Background: Severe Acute Respiratory Syndrome Coronavirus 2 (SARS-CoV-2) is a novel member of the genus betacoronavirus in the Coronaviridae family. It has been identified as the causative agent of coronavirus disease 2019 (COVID-19), spreading rapidly in Asia, America and Europe. Like some other RNA viruses, RNA replication and transcription of SARS-CoV-2 rely on its RNA-dependent RNA polymerase (RdRP), which is a therapeutic target of clinical importance. Crystal structure of SARS-CoV-2 was solved recently (PDB ID 6M71) with some missing residues.

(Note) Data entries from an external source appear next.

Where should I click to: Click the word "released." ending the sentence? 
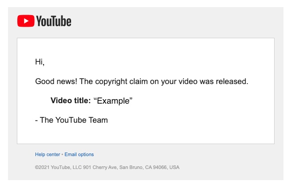tap(232, 81)
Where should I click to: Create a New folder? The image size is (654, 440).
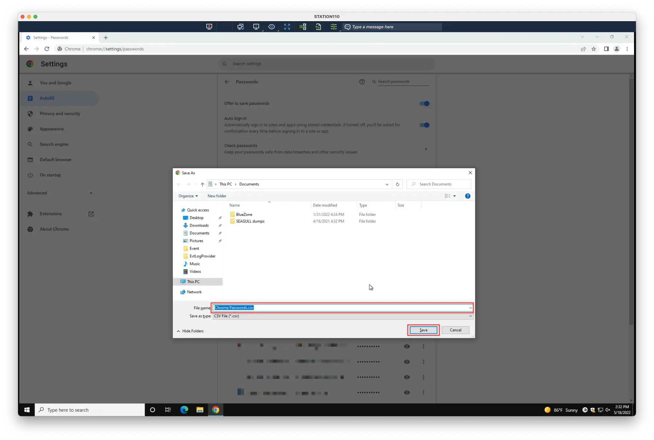click(217, 196)
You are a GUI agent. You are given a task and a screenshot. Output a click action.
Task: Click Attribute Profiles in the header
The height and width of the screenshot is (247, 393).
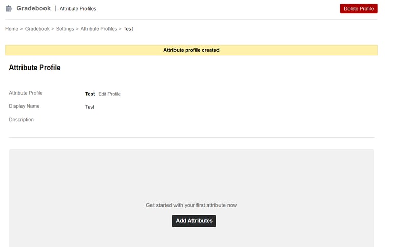point(78,9)
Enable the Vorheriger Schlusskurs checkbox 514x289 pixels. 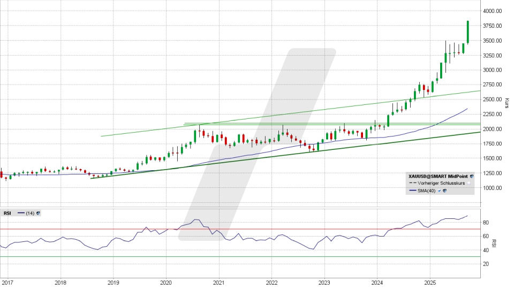click(468, 183)
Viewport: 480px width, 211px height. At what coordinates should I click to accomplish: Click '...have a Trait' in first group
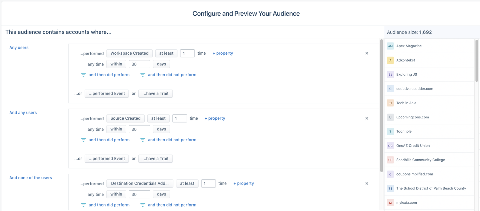click(155, 93)
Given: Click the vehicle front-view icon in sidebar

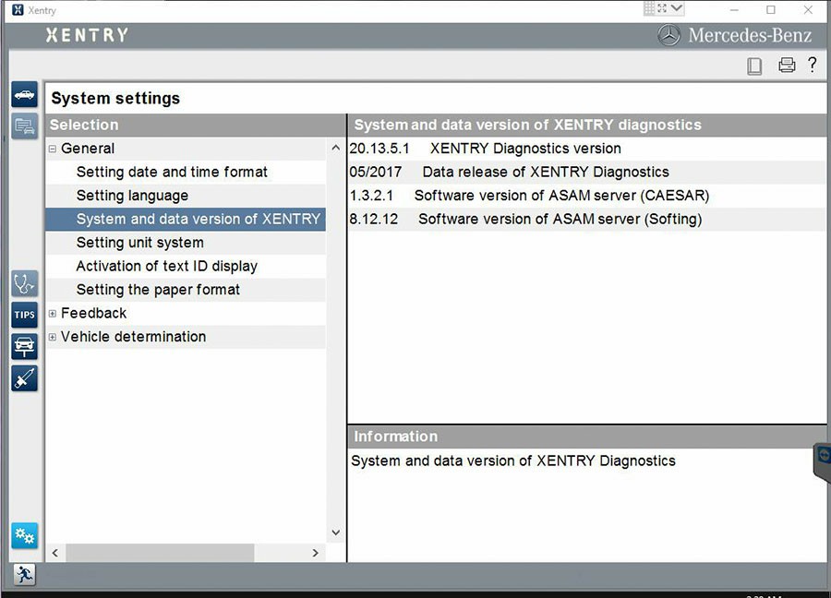Looking at the screenshot, I should tap(25, 346).
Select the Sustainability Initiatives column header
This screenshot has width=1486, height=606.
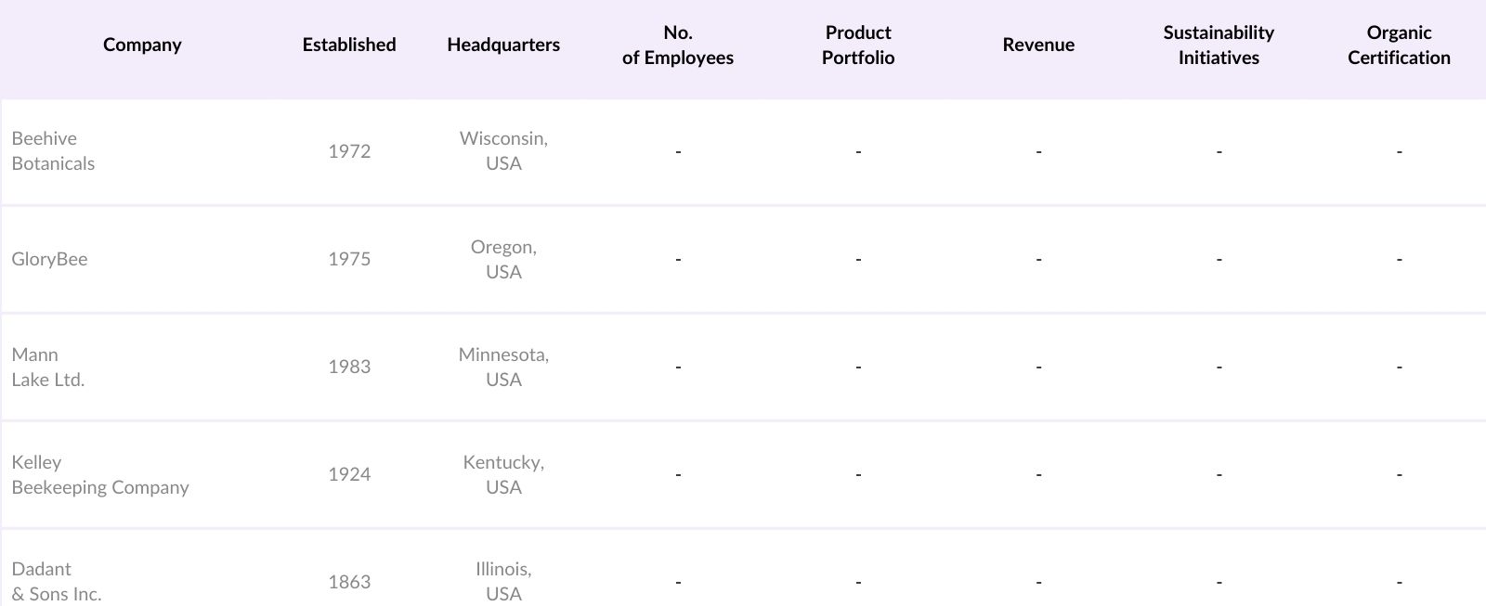1219,45
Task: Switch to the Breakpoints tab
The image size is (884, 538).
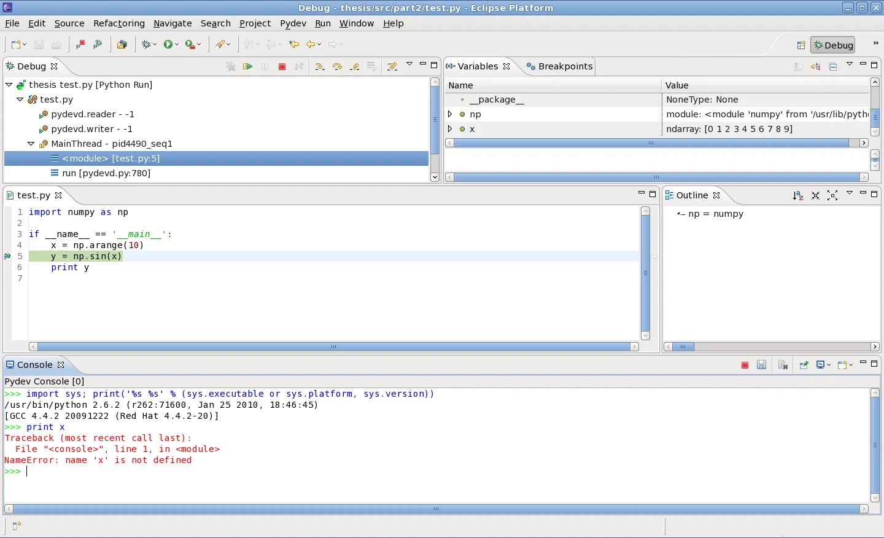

Objective: We used SARS-CoV-2 RdRP as a target protein to screen for possible chemical molecules with potential anti-viral effects.

Methods: Here we modelled the missing residues 896-905 via homology modelling and then analysed the interactions of Hepatitis C virus allosteric non-nucleoside inhibitors (NNIs) in the reported NNIs binding sites in SARS-CoV-2 RdRP.

Results: We found that MK-3281, filibuvir, setrobuvir and dasabuvir might be able to inhibit SARS-CoV-2 RdRP based on their binding affinities in the respective binding sites.

Conclusion: Further in vitro and in vivo experimental research will be carried out to evaluate their effectiveness in COVID-19 treatment in the near future.

Keywords: SARS-CoV-2, COVID-19, RNA-dependent RNA polymerase, docking simulation, binding sites, allosteric nonnucleoside inhibitors.